The whole thing is also just a lot warmer. Let’s face it, no matter where you go, the majority of click and collect systems feel like a cold and hard transaction. You show up to a counter often hidden at the back of one of the floors, stand in line for a considerable amount of time (despite that 30 second goal), hand over your information and wait while the parcel is found for you. Generally speaking, when it comes out, it’s not even wrapped in the nice packaging you might get in store, but in the sort that usually comes with an online sale.
Everything about it is impersonal. In fact, there’s little to differentiate it from standing in an Argos store waiting for your number to be called to collect the box on the rack you’ve been waiting for. Great for Argos, not so suited to a tactile fashion brand.
And all of that comes at a time when consumer demands have never been higher. Click and collect is an expectation now; not a novelty but the norm. If you don’t offer it, you’re behind.
In fact, omnichannel at large is an expectation; 68% of millennials now demand an integrated, seamless experience, regardless of the channel, according to Accenture. With services like click and collect, there’s more need than ever therefore for fashion brands to do something different to stand out from the competition.

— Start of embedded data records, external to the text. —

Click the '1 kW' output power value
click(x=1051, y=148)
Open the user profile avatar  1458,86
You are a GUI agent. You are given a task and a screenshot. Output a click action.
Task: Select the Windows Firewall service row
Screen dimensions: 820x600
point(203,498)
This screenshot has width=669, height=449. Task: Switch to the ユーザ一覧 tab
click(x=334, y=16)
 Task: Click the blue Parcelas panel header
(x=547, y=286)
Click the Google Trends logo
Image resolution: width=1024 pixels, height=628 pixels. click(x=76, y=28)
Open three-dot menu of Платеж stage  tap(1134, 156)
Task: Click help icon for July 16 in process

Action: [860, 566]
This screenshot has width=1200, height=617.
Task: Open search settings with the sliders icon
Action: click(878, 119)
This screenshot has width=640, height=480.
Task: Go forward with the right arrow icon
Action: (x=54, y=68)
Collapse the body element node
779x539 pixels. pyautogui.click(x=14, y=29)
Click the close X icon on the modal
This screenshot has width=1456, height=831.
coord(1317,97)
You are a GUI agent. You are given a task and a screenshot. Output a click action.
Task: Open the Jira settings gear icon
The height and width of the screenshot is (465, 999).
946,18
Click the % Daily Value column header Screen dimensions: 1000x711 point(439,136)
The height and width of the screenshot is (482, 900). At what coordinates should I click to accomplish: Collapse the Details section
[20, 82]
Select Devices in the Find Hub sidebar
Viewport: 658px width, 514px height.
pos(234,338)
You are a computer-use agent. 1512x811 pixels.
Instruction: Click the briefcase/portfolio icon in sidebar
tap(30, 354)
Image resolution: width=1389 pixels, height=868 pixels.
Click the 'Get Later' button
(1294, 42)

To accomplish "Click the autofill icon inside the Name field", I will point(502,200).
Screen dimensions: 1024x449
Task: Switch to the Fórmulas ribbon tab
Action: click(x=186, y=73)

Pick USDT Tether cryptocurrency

After all, 78% of millennials also say they’d rather now spend money on desirable experiences over products. Never before has the experience economy been so ready for exploitation. Having a fitting room attached is almost not enough of a leap therefore, which is why artificial intelligence (AI) has a part to play.
Beyond the offer from Nordstrom, what if the reserve opportunity became a personal shopper service? Not in the traditional sense, but in a way that means those 10 items you’ve reserved also come with further suggestions for items you might like. Some basic data insights tied in, and the system should be able to recognise other pieces you’ve browsed ahead of time, perhaps lingered over for a little longer on the app, watched the videos for and so forth.
Add in a recommendation engine, that AI in action, and it could also include another rail with looks it knows match your tastes, coordinate with the ones you’ve reserved and even marry up to your purchase history. All of that done on an opt-in basis, of course. It’s a ripe opportunity for upsell and cross-sell, not to mention with an engaged customer already committed to dwell time.
That fitting room you try it on in should also be a connected one, like the Polo Ralph Lauren experience from Oak Labs (as above); with a sales associate on speed dial to get you other sizes, colours and more, as well as immediately check you out. This heightened version of convenience is also the perfect move for renewed clienteling; more than just a member’s club with a stylist on hand (as Nordstrom also offers), but a hands-on personalised experience enriched by machine learning.
This would suit luxury brands – especially those already operating in a relatively connected space, like Burberry. But so too could it run the gamut of digitally-savvy high street retailers, department stores and beyond.
Yes there are going to be those consumers who want to get in and get out; pick up their order and leave, make use of lockers, drive-thrus and more, but there are also those who would like something a little more enriching, seamless and useful for the time spent. A personalised version of what’s otherwise become nothing more than a transactional Argos encounter, rather than an engaging brand experience.